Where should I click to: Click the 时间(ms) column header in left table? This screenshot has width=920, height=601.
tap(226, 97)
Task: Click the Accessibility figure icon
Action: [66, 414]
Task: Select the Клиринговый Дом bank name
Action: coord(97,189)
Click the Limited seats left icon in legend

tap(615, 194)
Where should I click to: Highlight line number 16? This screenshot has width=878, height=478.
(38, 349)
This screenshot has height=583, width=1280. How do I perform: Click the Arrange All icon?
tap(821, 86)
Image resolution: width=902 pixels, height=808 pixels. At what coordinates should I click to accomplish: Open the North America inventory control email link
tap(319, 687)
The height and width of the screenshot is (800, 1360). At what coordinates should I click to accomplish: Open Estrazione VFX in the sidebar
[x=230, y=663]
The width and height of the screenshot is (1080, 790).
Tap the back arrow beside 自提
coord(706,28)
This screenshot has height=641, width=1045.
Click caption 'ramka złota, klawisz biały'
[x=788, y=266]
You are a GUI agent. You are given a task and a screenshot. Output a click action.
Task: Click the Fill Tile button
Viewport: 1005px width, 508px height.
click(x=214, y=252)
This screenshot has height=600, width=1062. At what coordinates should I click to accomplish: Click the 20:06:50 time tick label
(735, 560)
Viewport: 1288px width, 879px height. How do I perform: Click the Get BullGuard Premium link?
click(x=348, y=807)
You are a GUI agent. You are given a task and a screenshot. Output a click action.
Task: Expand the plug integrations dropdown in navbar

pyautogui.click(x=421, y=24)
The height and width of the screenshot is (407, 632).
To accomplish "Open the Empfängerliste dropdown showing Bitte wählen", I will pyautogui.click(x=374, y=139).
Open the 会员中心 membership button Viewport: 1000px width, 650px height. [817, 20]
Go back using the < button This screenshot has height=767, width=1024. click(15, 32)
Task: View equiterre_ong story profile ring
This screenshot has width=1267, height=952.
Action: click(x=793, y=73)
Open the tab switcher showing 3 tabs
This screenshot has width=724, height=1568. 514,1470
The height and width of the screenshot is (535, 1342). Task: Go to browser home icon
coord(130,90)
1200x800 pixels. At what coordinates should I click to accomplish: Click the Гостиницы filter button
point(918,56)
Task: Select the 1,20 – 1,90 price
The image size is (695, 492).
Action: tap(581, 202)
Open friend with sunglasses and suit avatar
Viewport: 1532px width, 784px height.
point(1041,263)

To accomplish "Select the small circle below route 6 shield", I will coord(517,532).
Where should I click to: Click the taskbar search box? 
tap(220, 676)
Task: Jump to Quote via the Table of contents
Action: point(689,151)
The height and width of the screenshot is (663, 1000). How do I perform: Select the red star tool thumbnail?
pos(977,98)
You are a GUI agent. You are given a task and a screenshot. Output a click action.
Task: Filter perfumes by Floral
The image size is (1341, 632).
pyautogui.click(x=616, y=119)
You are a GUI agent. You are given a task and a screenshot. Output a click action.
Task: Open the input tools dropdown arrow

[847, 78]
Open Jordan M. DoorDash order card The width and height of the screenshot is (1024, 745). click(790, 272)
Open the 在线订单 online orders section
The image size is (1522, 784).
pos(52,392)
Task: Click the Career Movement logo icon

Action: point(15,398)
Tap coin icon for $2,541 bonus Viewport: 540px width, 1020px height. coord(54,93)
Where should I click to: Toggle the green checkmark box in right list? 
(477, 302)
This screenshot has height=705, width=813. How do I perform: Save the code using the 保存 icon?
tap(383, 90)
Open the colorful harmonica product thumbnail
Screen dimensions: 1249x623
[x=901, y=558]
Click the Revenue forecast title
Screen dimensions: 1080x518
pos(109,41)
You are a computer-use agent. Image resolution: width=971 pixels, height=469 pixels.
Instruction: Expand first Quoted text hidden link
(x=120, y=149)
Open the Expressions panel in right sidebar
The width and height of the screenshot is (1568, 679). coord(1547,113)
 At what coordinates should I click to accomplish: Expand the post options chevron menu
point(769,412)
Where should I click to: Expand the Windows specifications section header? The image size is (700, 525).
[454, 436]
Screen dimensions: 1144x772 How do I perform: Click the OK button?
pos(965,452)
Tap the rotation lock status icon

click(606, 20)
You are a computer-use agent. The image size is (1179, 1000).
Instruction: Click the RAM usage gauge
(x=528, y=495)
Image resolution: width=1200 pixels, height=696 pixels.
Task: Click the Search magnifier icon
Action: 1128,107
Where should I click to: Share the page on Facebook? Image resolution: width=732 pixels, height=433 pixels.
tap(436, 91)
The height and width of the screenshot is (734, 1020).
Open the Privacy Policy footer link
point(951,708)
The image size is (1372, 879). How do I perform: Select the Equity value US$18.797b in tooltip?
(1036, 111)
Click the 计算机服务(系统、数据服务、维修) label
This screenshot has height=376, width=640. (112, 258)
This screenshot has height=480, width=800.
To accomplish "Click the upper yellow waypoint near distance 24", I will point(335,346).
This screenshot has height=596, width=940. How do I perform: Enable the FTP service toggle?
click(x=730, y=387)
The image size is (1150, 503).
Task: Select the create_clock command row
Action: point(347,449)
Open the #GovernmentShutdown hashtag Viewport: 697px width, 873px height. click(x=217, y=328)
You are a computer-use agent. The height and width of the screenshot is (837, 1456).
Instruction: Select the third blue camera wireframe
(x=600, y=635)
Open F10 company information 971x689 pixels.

━━━━━━━━━━━━━━━━━━━━━━━━━━━━━━

> [Your goal]:
Please copy the lines above from the line with "Open friend with sunglasses and suit avatar" up to and including the line with "You are a computer-use agent. The image", exactly as written and with nothing else.

> [Response]:
Open friend with sunglasses and suit avatar
Viewport: 1532px width, 784px height.
point(1041,263)

To accomplish "Select the small circle below route 6 shield", I will coord(517,532).
Where should I click to: Click the taskbar search box? 
tap(220, 676)
Task: Jump to Quote via the Table of contents
Action: point(689,151)
The height and width of the screenshot is (663, 1000). How do I perform: Select the red star tool thumbnail?
pos(977,98)
You are a GUI agent. You are given a task and a screenshot. Output a click action.
Task: Filter perfumes by Floral
The image size is (1341, 632).
pyautogui.click(x=616, y=119)
You are a GUI agent. You are given a task and a screenshot. Output a click action.
Task: Open the input tools dropdown arrow

[847, 78]
Open Jordan M. DoorDash order card The width and height of the screenshot is (1024, 745). click(790, 272)
Open the 在线订单 online orders section
The image size is (1522, 784).
pos(52,392)
Task: Click the Career Movement logo icon

Action: point(15,398)
Tap coin icon for $2,541 bonus Viewport: 540px width, 1020px height. coord(54,93)
Where should I click to: Toggle the green checkmark box in right list? 
(477, 302)
This screenshot has height=705, width=813. How do I perform: Save the code using the 保存 icon?
tap(383, 90)
Open the colorful harmonica product thumbnail
Screen dimensions: 1249x623
[x=901, y=558]
Click the Revenue forecast title
Screen dimensions: 1080x518
pos(109,41)
You are a computer-use agent. Image resolution: width=971 pixels, height=469 pixels.
Instruction: Expand first Quoted text hidden link
(x=120, y=149)
Open the Expressions panel in right sidebar
The width and height of the screenshot is (1568, 679). coord(1547,113)
 At what coordinates should I click to accomplish: Expand the post options chevron menu
point(769,412)
Where should I click to: Expand the Windows specifications section header? The image size is (700, 525).
[454, 436]
Screen dimensions: 1144x772 How do I perform: Click the OK button?
pos(965,452)
Tap the rotation lock status icon

click(606, 20)
You are a computer-use agent. The image size is (1179, 1000).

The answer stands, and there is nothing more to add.